By the way, I'm not sure the reference to Dekker is appropriate. For me, Dekker's algorithm splits
two floating-point numbers in two each, and computes their product (high + low part) using 4 multiplies.

This revision now requires changes to proceed.Jan 26 2022, 6:07 AM
vinc17 added a subscriber: vinc17.Jan 26 2022, 6:36 AM
vinc17 added inline comments.
libc/src/math/generic/hypotf.cpp
29–30

If I understand correctly, err should get the rounding error of the sum. The algorithm is known as TwoSum. It needs 6 operations, including the sum sumSq, and this is the same number of operations as you have. But with 6 add/sub operations, I proved that there is only one algorithm (up to obvious symmetries) that works. And the above one is different. Thus it will be sometimes incorrect. I think that if xSq and ySq are close to each other and their sum is not exact, then the above algorithm will give you twice the rounding error.

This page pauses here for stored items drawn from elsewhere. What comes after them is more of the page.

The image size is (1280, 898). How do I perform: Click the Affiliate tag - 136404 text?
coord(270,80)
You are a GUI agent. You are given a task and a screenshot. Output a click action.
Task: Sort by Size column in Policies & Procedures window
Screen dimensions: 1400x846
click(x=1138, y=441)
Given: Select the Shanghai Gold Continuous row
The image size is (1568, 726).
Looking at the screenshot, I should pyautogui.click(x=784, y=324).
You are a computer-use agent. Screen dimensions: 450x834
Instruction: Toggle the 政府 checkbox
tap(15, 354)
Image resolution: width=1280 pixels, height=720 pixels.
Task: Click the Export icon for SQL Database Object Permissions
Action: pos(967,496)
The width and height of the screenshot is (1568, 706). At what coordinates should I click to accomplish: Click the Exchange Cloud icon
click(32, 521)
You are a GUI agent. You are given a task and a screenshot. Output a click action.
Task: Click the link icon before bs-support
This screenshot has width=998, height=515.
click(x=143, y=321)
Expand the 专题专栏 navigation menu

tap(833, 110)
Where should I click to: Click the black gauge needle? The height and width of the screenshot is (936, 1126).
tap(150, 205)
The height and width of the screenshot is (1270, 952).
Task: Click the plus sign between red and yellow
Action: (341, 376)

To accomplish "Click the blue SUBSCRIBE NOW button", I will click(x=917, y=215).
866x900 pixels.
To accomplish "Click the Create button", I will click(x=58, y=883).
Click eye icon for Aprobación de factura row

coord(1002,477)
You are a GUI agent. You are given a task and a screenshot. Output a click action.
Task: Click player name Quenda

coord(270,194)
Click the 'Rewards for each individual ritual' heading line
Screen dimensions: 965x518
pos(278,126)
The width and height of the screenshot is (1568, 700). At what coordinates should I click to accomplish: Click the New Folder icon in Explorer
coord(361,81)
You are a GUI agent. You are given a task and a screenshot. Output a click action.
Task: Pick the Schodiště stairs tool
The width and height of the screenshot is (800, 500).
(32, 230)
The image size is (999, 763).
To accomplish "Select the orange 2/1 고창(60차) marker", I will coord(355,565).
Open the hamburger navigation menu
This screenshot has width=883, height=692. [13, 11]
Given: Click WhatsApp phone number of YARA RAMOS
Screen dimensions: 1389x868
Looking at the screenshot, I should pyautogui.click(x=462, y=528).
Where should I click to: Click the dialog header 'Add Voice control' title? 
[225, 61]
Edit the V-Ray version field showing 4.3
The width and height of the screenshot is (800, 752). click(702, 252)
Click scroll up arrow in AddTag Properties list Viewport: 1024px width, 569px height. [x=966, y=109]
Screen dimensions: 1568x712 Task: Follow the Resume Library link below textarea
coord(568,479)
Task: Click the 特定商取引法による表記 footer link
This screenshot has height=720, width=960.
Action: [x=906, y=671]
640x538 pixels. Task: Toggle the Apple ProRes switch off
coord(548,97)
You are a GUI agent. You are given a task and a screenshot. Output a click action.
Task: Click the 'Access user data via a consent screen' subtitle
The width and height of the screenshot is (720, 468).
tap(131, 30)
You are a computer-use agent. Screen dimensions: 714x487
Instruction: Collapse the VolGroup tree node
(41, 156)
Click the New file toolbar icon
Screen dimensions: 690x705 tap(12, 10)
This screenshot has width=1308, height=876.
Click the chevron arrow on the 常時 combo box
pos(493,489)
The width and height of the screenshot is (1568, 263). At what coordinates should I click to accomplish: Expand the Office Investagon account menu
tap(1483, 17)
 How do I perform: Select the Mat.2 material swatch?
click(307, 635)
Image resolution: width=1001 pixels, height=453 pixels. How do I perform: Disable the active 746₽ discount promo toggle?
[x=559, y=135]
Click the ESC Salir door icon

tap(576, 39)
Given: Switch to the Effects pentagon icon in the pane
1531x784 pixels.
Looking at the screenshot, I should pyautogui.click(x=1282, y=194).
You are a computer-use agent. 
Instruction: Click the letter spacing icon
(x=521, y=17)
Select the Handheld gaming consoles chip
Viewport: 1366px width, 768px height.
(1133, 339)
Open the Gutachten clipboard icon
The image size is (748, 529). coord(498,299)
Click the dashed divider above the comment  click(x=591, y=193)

lntue updated this revision to Diff 403268.Jan 26 2022, 7:51 AM

Remove the check for non-zero error.

lntue added a comment.Jan 26 2022, 7:53 AM

I get some errors for rounding to nearest:

Difference for 0x1.faf49ep+25,0x1.480002p+23
llvm_hypot: 0x1.00c5bp+26
as_hypot:   0x1.00c5b2p+26
pz_hypot:   0x1.00c5b2p+26

Thanks Paul for finding the error! For this example, the sum square is actually exact, but the rounding errors still need to be updated in order to avoid double rounding errors. By removing the check (err != 0) in line 36, I got it back correctly.

lntue marked an inline comment as not done.Jan 26 2022, 8:18 AM
lntue added inline comments.
libc/src/math/generic/hypotf.cpp
29–30

Thanks Paul and Vincent for finding the issue with this! Actually I was trying to implement the Fast2Sum version since we are in radix-2. Moreover, since both xSq and ySq are non-negative:

max(xSq, ySq) <= sumSq <= sqrt(2) max(xSq, ySq)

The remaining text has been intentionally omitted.